WRITTEN TASK:
Starting at the line that has "Given: Click the Chunk Size slider handle" and stopping after the last of the items, reproduce those lines with "Chunk Size" swapped out for "Batch Size" and nothing else altered.

[Records from a dataset]

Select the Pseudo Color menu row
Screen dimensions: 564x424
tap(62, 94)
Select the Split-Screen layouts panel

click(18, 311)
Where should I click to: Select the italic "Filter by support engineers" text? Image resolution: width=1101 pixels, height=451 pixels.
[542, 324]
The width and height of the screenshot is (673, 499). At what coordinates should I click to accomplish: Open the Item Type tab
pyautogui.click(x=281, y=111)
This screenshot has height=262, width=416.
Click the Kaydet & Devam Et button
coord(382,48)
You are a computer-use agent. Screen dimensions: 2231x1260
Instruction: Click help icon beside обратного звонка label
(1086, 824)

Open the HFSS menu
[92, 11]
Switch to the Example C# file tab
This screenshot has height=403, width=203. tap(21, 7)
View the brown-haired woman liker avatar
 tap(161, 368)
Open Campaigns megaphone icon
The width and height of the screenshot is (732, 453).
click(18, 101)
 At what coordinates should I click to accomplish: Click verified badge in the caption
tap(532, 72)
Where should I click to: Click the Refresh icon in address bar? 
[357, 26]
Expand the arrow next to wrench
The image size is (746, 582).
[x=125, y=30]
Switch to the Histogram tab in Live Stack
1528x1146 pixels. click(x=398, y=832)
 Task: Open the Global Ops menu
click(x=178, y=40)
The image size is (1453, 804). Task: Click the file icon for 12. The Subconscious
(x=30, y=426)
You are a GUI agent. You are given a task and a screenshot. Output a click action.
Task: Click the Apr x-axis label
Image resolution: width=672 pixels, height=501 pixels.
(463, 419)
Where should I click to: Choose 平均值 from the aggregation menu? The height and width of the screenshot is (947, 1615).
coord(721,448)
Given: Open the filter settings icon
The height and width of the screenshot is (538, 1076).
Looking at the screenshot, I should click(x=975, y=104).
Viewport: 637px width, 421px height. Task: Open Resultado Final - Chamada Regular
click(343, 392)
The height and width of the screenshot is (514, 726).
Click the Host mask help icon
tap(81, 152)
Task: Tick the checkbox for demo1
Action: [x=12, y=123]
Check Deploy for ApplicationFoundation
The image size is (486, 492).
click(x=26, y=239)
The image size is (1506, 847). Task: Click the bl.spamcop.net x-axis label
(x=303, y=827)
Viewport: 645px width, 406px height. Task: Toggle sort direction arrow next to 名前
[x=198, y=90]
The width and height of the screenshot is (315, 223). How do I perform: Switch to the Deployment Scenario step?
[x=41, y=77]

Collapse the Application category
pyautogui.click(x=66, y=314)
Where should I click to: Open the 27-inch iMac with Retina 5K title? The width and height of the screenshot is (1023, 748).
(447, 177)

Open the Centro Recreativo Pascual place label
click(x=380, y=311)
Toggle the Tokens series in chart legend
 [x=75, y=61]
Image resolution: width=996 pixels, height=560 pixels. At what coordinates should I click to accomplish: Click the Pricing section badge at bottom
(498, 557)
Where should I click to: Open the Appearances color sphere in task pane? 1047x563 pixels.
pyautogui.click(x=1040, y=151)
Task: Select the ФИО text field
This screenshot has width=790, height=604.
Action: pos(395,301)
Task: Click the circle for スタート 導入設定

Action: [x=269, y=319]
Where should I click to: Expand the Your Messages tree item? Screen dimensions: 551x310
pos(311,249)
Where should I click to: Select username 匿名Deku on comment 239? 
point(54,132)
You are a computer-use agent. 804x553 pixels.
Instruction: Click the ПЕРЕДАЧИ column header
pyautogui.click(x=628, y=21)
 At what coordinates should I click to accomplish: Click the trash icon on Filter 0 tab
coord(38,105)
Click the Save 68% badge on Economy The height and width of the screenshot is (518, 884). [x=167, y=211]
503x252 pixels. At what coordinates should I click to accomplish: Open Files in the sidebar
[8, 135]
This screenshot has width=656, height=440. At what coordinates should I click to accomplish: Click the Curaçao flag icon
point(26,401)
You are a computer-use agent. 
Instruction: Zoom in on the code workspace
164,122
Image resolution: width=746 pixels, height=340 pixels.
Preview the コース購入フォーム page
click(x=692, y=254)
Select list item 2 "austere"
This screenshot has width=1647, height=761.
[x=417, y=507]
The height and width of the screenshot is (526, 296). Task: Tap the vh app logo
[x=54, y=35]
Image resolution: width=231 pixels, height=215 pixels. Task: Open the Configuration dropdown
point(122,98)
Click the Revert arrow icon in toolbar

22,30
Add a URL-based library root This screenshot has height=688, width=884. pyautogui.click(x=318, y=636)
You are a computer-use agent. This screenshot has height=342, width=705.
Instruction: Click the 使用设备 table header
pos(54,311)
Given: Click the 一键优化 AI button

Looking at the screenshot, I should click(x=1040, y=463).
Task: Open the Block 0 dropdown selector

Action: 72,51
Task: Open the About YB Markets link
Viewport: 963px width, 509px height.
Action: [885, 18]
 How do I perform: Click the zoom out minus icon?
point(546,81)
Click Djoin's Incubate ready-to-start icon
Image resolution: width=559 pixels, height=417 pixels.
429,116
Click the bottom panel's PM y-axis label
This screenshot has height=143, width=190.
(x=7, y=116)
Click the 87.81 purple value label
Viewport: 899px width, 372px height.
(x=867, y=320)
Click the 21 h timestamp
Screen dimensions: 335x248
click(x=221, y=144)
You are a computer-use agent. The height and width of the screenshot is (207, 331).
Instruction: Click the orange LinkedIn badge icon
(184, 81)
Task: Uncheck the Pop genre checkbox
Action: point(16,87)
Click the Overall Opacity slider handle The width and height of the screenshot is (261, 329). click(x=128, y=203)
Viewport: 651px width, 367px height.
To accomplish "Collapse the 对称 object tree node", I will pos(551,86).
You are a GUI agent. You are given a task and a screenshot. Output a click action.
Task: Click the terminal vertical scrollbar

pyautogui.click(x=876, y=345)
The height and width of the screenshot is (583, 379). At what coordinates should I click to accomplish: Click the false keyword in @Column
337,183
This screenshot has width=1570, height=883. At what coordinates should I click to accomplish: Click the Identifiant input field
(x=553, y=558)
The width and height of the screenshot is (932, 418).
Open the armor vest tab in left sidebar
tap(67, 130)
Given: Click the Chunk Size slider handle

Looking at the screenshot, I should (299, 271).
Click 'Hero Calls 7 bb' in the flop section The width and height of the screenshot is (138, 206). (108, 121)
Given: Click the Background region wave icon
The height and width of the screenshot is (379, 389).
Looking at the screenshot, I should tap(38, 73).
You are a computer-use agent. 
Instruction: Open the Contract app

TASK SOLUTION:
Given: Click the Batch Size slider handle

Looking at the screenshot, I should (299, 271).
Click 'Hero Calls 7 bb' in the flop section The width and height of the screenshot is (138, 206). (108, 121)
Given: Click the Background region wave icon
The height and width of the screenshot is (379, 389).
Looking at the screenshot, I should tap(38, 73).
You are a computer-use agent. 
Instruction: Open the Contract app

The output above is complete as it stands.